TEXT SECTION
Introduction

This documentation was created to provide a detailed breakdown of all facets of Omniperf. In addition to a full deployment guide with installation instructions, we also explain the design of the tool and each of its components. If you are new to Omniperf, these chapters can be followed in order to gradually acquaint you with the tool and progressively introduce its more advanced features.

This project is proudly open source, and we welcome all feedback! For more details on how to contribute, please see our Contribution Guide.

Browse Omniperf source code on Github

What is Omniperf

Omniperf is a kernel level profiling tool for Machine Learning/HPC workloads running on AMD Instinct ™ MI accelerators. AMD’s Instinct ™ MI accelerators are Data Center GPUs designed for compute and with some graphics functions disabled or removed. Omniperf is currently built on top of rocProf to monitor hardware performance counters. The Omniperf tool primarily targets accelerators in the MI100, MI200, and MI300 families. Development is in progress to support Radeon ™ RDNA ™ GPUs.

Features

The Omniperf tool performs profiling based on all available hardware counters for the target accelerator. It provides high level performance analysis features including System Speed-of-Light, Hardware block level Speed-of-Light, Memory Chart Analysis, Roofline Analysis, Baseline Comparisons, and more…

Both command line analysis and GUI analysis are supported.

DATASET EXCERPT
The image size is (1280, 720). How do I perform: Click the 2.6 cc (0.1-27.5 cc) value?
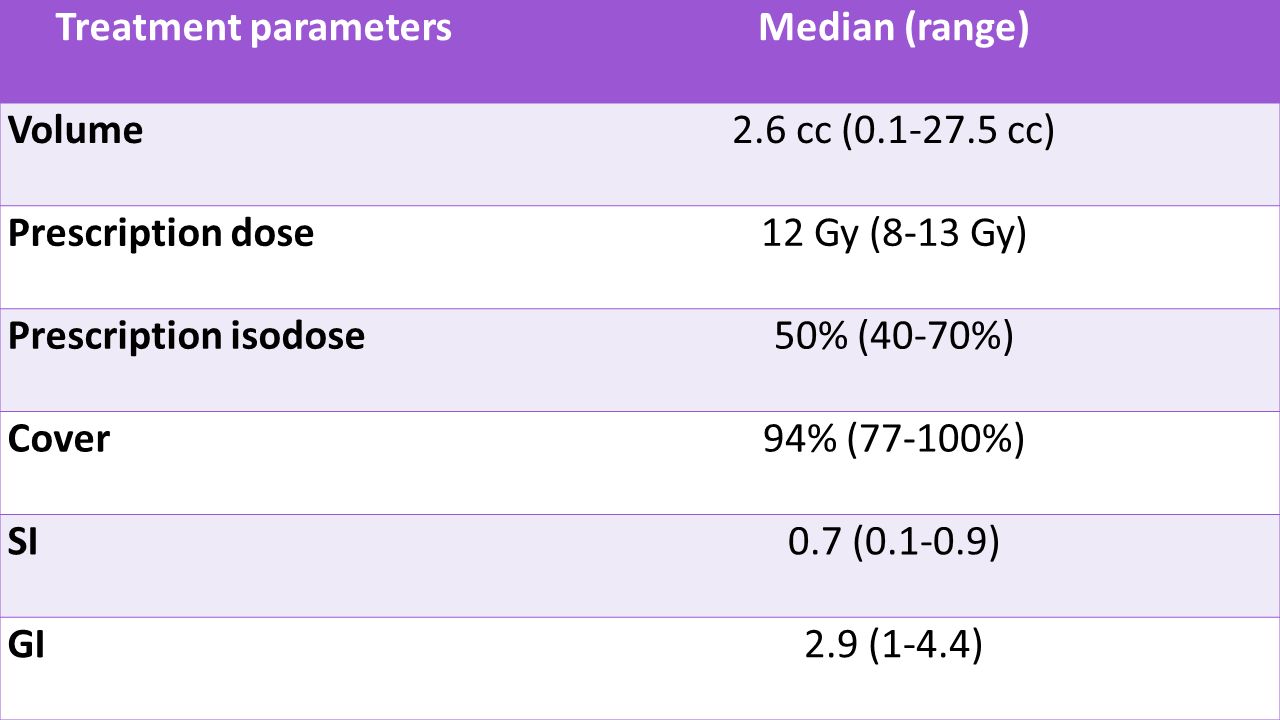pyautogui.click(x=893, y=132)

REQUIRED ACTIONS
a - In the Omniperf introduction, what tool is Omniperf currently built on top of?
b - Write a continuation of the Omniperf introduction, starting after its last sentence.

RESPONSES PER TASK
a - rocProf

b -
Detailed Feature List:

  • MI100 support

  • MI200 support

  • Standalone GUI Analyzer

  • Grafana/MongoDB GUI Analyzer

  • Dispatch Filtering

  • Kernel Filtering

  • GPU ID Filtering

  • Baseline Comparison

  • Multi-Normalizations

  • System Info Panel

  • System Speed-of-Light Panel

  • Kernel Statistic Panel

  • Memory Chart Analysis Panel

  • Roofline Analysis Panel (Supported on MI200 only, Ubuntu 20.04, SLES 15 SP3 or RHEL8)

  • Command Processor (CP) Panel

  • Workgroup Manager (SPI) Panel

  • Wavefront Launch Panel

  • Compute Unit - Instruction Mix Panel

  • Compute Unit - Pipeline Panel

  • Local Data Share (LDS) Panel

  • Instruction Cache Panel

  • Scalar L1D Cache Panel

  • L1 Address Processing Unit, a.k.a. Texture Addresser (TA) / L1 Backend Data Processing Unit, a.k.a. Texture Data (TD) panel(s)

  • Vector L1D Cache Panel

  • L2 Cache Panel

  • L2 Cache (per-Channel) Panel

Compatible SoCs

Platform

Status

Vega 20 (MI50/60)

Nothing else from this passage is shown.